8 Anticipate resupply and electrical issues

9 Perform periodic mini rounds assessments to recognize changes in the patient’s condition.

10 Obtain and interpret lab studies.

11 Perform necessary surgical procedures, while considering both risks and benefit to the patient’s overall outcome and not merely the immediate goal.

12 Prepare for transportation or evacuation care while ensuring there are ample drugs, fluids, supplies needed for long distance movement.

13 Prepare documentation for patient handover.

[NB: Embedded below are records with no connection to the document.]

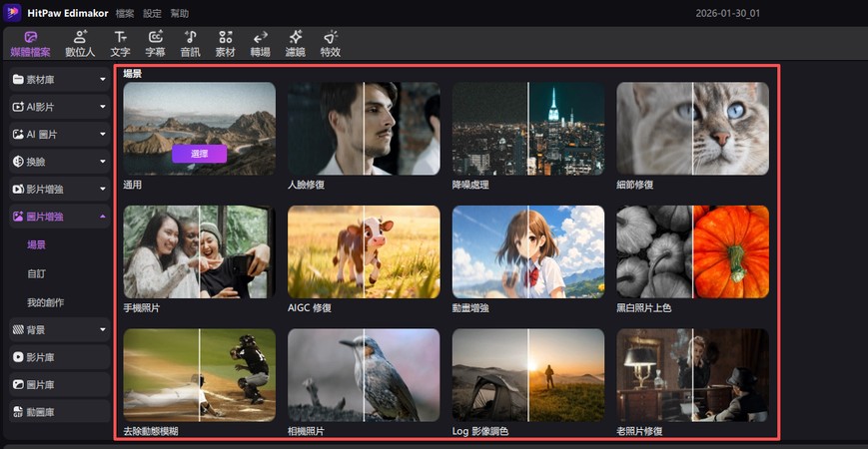Collapse the 圖片增強 section
Screen dimensions: 868x449
(x=102, y=216)
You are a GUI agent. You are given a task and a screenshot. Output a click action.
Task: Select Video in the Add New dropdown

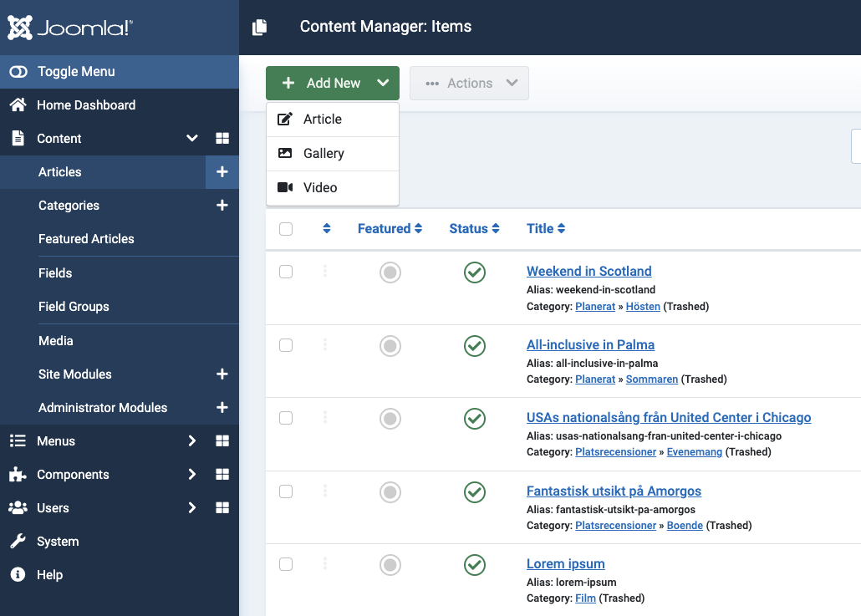pos(320,188)
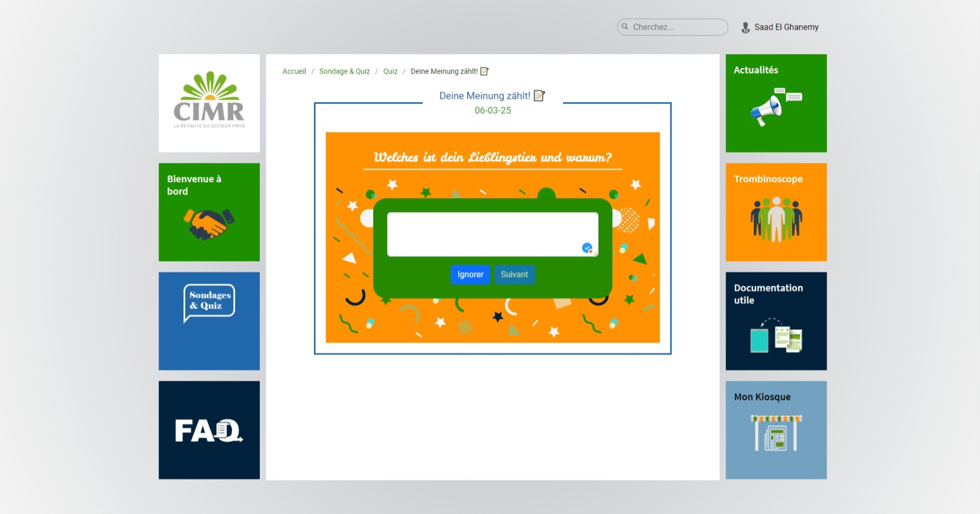The image size is (980, 514).
Task: Open the Sondages & Quiz tile
Action: (x=209, y=320)
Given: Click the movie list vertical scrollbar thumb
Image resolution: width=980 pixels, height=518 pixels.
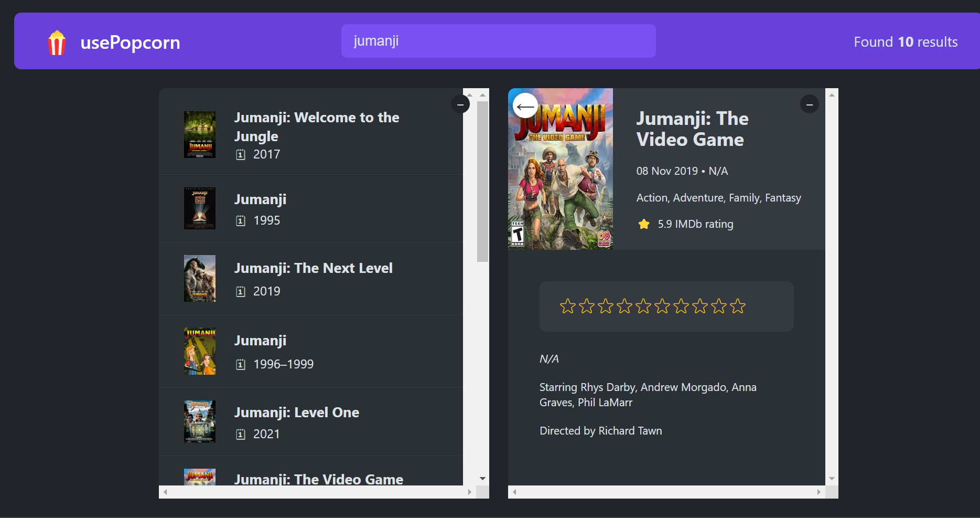Looking at the screenshot, I should [x=482, y=181].
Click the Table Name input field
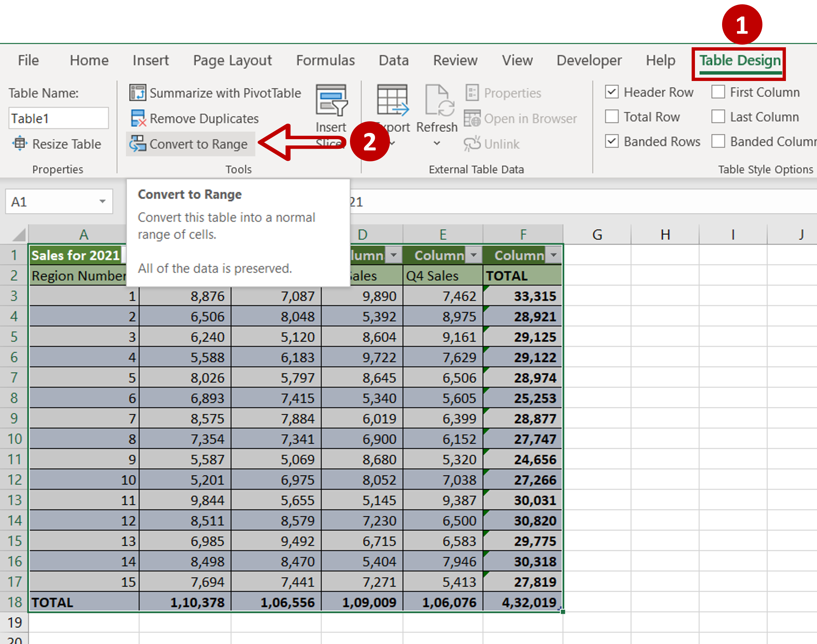The width and height of the screenshot is (817, 644). pos(58,118)
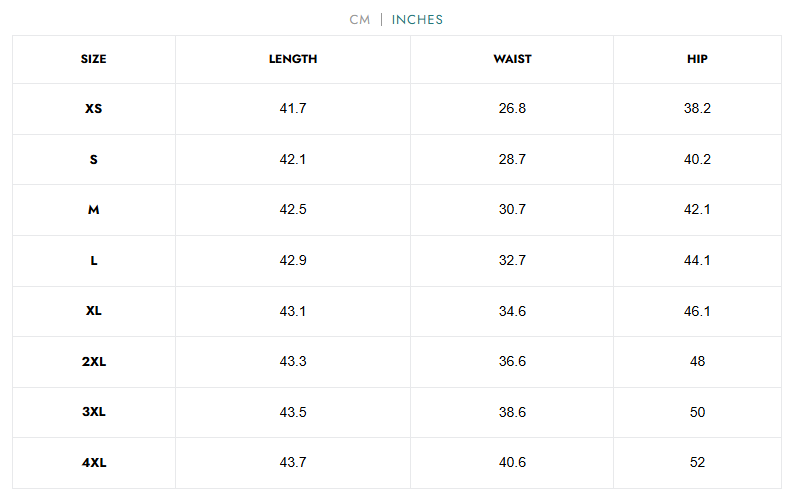793x499 pixels.
Task: Switch size chart to INCHES units
Action: click(417, 19)
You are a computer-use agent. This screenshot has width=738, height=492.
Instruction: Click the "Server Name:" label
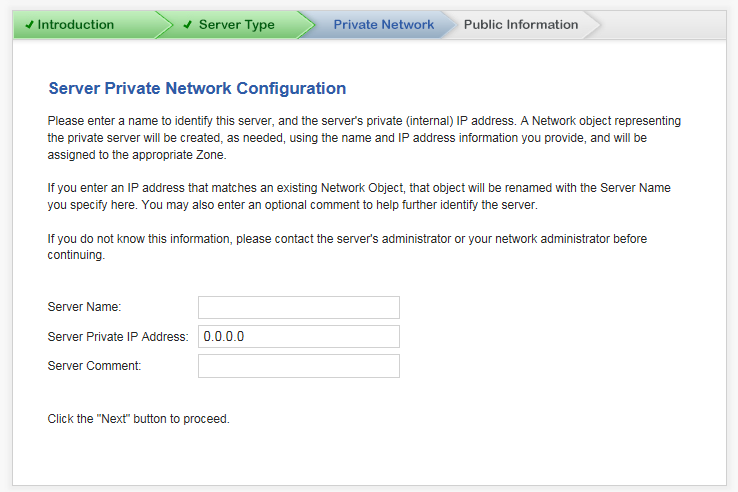click(x=84, y=307)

OEI’s unique, modular “Smart Limb” technology with interchangeable limbs and wounds instantly enables trainers to create different injury profiles allowing medical personnel to train correctly to handle some of the most critical and life-threatening injuries in combat: traumatic limb amputation, junctional hemorrhage, maxillofacial injuries, burns and others.

 

In further support of the PCC WG guidelines for prolonged care training, the PCCS Pro includes advanced physiology and conditions, drug library support, fully integrated patient monitoring, and all-new software capabilities and scenarios.

 

The simulator’s state-of-the-art technology uses real-time feedback to enhance learning. A smart tablet queues up human response based on the type and success of interventions a trainee administers.

 

As in a true medical emergency scenario, improper medical intervention will lead to increased patient morbidity and possible mortality. Fortunately, the trainees learn from mistakes made, discuss triage and treatment through the After Action Review process and continue simulated scenarios on the simulator until individual and collective medical-skills proficiency ratings progress from Untrained (U) to Trained (T).

 

PCCS Pro is available in models with varying skin tones to better represent today’s diverse military.

 

OEI is also the first company to produce a completely anatomically correct female simulator for use in casualty care training with the introduction of its Tactical Casualty Care Simulator Pro (TCCS Pro), the backbone of the new PCCS Pro.

 

Female mannequins designed for both the PCCS Pro and the TCCS are solely based on female anatomy, which is important for trainees in multiple scenarios, such as the triage of a gunshot wound to the chest and treatments of chest seal application and needle decompression. The ability to train with accurate anatomical representation is essential to saving lives and contributes to improved survival and RTD rates on and off the battlefield.

 

Historically, “female” mannequins used by the Department of Defense were male models using overlays of female anatomy. The modifications did not realistically represent women’s anatomy, body weight, or proportions.

 

That deficiency produced a negative training experience and ultimately lowered chances of survival for female service members during recent conflicts. Critical injuries to the chest area are often missed because of hesitancy by all Service Members to completely expose female patients during trauma assessment. Repetitive training on the female simulator will negate the delayed response in providing care to female casualties.

 

OEI modeled its design using data compiled about service women by the U.S. Army Research, Development and Engineering Command.

 

“At OEI, we are extremely passionate about exceeding in our mission to support such a critical medical need for our brave military men and women,” said Lou Oberndorf, OEI chairman and CEO. “Just knowing that the medical training products we put in their hands are having a profound impact on returning our wounded warriors to their loved ones is a satisfaction beyond belief.”

 

Part of the combat medics’ creed is “Combat Medics never stand taller than when they kneel to treat the wounded! Saving lives in the midst of utter chaos!”

 

With sophisticated, cutting-edge training tools, like TCCS and the PCCS Pro, backed by well-researched medical guidelines from DoD, the U.S. military medical personnel can stand even taller in combat when the call of “Medic!” reverberates on the battlefield.